I'm just trying to learn this stuff now, so I don't the literature. The "trajectory view" through action space is what makes the most sense to me.
Along these lines, another half-baked pattern I see is kind of a time-lagged translation of stuff from modern stat mech to deep learning/"AI". First it was energy based systems and the complex energy landscape view, a-la spin glasses and boltzmann machines. The "equilibrium" state-space view, concerned with memory and pattern storage/retrieval. Hinton, amit, hopfield, mackay and co.
Now, the trajectory view that started in the 90s with jarzynski and crooks and really bloomed in 2010+ with "stochastic thermodynamics" seems to be a useful lens. The agent stuff is very "nonequilibrium"/ "active"-system coded, in the thermo sense... With the ability to create, modify, and exploit resources (tools/memory) on the fly, there's deep history and path dependence. I see ideas from recent wolpert and co.(Susanne still, crooks again, etc.) w.r.t. thermodynamics of computation providing a kind of through line, all trajectory based. That's all very vague I know, but I recently read the COALA paper and was very enchanted and have been trying to combine what I actually know with this new foreign agent stuff.
It's also very interesting to me how the Italian stat mech school, the parisi family, have continuously put out bangers trying to actually explain machine learning and deep learning success.

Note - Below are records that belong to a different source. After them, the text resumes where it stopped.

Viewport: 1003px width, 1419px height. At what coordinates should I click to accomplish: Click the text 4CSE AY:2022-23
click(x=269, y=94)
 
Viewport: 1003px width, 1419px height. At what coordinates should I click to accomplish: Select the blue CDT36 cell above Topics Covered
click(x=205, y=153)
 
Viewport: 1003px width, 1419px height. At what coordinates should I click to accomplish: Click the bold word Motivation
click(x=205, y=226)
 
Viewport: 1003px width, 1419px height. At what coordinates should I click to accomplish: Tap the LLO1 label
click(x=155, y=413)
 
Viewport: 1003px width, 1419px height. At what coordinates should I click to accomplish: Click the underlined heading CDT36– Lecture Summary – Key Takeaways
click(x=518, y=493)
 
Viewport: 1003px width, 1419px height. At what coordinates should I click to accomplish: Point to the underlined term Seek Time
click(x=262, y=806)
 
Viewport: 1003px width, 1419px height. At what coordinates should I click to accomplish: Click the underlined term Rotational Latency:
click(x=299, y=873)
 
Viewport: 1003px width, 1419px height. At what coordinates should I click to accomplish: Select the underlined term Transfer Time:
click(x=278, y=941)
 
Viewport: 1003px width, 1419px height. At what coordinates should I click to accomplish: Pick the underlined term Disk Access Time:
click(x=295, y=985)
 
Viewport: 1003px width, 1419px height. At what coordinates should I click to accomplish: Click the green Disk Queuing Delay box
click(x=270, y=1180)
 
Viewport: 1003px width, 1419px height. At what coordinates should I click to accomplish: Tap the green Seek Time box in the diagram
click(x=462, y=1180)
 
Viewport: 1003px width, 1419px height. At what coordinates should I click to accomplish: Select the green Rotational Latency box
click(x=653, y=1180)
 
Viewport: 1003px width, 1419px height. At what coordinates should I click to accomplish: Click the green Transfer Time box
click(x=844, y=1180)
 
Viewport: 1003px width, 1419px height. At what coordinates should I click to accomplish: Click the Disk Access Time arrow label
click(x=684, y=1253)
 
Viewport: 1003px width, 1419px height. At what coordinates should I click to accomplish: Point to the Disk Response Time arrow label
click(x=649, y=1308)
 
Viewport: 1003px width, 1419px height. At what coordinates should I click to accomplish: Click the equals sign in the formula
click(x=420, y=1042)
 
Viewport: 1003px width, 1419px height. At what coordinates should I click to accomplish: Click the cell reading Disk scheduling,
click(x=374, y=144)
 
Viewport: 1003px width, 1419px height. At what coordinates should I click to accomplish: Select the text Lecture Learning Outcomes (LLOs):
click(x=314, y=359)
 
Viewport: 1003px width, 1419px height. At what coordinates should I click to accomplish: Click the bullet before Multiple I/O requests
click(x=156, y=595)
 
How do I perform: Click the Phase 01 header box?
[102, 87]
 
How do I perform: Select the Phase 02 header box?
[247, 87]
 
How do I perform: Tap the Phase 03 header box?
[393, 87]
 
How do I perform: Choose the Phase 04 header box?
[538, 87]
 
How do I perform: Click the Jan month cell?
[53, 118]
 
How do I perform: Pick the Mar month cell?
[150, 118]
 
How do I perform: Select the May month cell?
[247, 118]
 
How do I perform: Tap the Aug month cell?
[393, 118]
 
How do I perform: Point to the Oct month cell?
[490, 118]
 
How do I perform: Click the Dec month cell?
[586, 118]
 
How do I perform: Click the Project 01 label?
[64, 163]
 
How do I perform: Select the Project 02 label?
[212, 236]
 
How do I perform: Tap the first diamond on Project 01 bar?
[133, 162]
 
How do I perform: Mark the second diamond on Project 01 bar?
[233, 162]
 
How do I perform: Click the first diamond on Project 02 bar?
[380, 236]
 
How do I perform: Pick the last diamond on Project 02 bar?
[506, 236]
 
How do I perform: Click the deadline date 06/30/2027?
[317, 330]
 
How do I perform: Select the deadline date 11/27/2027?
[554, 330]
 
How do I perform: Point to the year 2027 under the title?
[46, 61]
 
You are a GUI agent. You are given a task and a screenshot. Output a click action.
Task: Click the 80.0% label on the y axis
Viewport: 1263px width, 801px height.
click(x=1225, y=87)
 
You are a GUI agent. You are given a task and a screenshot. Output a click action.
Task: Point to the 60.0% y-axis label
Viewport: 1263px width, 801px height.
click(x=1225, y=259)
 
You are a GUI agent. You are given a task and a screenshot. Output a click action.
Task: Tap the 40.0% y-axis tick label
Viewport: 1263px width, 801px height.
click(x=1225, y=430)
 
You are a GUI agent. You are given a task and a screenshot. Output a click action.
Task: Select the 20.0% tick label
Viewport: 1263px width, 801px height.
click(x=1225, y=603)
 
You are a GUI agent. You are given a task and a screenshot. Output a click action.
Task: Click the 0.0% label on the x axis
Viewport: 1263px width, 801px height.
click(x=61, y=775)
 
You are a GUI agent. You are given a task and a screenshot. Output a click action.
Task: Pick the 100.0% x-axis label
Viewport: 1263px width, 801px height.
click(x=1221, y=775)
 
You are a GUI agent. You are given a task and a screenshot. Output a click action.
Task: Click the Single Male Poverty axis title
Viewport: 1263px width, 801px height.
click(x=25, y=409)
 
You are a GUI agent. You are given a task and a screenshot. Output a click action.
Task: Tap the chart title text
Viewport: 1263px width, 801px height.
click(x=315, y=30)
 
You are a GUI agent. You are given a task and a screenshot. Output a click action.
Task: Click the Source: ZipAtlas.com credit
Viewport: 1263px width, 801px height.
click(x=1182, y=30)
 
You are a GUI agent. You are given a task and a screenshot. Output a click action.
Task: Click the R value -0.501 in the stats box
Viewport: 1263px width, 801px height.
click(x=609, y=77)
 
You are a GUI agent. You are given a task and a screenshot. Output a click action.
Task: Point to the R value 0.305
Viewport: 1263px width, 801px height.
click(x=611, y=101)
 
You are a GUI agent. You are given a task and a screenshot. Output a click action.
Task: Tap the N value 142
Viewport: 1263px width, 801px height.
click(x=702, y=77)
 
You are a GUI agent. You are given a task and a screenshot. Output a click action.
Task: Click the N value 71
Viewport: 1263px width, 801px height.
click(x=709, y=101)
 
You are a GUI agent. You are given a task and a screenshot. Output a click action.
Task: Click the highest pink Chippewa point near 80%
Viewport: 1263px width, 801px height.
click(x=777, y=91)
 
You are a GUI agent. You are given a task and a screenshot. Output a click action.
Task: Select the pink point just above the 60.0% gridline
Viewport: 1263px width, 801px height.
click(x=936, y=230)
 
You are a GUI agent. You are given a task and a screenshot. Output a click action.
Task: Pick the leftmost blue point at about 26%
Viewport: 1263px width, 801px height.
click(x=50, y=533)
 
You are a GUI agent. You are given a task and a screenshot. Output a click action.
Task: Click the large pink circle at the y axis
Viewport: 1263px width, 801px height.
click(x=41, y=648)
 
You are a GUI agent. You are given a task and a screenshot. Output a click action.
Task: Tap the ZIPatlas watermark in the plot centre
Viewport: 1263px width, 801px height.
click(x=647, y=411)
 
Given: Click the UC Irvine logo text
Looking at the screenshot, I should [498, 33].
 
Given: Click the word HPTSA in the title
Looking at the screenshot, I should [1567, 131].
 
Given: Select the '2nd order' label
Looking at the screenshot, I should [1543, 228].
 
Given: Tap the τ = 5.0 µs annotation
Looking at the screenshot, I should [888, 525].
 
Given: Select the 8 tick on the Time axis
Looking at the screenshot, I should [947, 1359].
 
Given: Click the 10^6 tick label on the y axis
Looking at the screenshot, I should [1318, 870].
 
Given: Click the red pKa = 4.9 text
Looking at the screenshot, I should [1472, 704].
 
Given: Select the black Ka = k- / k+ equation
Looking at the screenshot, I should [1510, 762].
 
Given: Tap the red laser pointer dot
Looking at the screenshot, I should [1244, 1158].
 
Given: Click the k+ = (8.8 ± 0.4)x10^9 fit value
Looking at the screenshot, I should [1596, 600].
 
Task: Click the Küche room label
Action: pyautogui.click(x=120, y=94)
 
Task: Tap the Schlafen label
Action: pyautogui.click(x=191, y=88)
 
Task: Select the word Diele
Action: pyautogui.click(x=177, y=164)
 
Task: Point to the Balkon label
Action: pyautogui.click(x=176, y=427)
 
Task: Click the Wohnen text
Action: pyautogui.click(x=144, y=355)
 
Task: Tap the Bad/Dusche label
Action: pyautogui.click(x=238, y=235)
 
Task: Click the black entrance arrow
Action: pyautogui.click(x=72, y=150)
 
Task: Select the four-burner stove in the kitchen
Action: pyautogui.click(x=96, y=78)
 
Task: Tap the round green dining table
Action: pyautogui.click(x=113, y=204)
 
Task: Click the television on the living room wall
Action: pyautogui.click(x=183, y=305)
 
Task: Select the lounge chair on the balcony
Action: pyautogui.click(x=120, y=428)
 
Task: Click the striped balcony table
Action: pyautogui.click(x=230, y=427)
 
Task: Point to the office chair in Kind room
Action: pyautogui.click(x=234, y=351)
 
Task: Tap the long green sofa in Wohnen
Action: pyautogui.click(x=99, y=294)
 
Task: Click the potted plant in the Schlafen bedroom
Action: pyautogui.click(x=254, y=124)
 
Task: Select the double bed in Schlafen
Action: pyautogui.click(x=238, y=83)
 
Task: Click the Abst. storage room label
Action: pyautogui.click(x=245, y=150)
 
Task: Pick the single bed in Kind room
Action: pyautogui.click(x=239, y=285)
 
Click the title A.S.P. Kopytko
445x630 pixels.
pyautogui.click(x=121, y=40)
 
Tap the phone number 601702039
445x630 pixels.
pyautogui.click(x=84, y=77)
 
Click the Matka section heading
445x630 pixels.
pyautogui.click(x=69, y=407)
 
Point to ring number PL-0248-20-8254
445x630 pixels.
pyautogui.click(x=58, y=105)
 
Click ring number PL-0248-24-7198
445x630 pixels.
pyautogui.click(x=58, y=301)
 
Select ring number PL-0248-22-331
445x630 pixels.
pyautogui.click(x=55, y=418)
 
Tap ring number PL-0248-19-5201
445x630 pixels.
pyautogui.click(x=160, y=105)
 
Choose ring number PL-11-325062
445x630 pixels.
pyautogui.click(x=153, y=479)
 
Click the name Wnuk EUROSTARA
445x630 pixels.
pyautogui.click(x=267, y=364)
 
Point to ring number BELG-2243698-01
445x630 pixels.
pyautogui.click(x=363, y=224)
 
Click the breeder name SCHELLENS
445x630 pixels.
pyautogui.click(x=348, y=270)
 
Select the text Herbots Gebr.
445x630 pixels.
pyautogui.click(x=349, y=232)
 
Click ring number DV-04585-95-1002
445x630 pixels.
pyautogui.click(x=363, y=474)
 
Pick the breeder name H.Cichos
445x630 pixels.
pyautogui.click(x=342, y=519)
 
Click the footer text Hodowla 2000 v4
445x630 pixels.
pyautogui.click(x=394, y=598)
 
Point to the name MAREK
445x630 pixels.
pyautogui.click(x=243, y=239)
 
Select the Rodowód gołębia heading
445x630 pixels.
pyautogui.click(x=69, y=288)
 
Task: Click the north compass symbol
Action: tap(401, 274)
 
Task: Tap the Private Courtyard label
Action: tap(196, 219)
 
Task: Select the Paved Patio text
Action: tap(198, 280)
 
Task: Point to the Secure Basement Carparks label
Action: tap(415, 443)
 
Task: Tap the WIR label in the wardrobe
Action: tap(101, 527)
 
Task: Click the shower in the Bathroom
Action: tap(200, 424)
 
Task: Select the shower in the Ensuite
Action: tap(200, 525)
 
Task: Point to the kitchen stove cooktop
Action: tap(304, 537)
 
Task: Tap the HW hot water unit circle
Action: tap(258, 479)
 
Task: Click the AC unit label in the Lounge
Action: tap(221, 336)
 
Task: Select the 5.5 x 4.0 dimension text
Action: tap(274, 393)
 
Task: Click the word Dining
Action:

I'd love to hear if anyone is thinking along similar lines, or thinks I'm way off track, has paper recs please let me know! Especially papers on the trajectory view of agents.
I have wondered if we're going to end up investing so much in putting up guard rails around AI that we end up with systems of the same complexity as a non AI expert system that runs slower and at higher costs due just having injected models and tokens into the mix! I joke, but it seems like there's a pull towards that.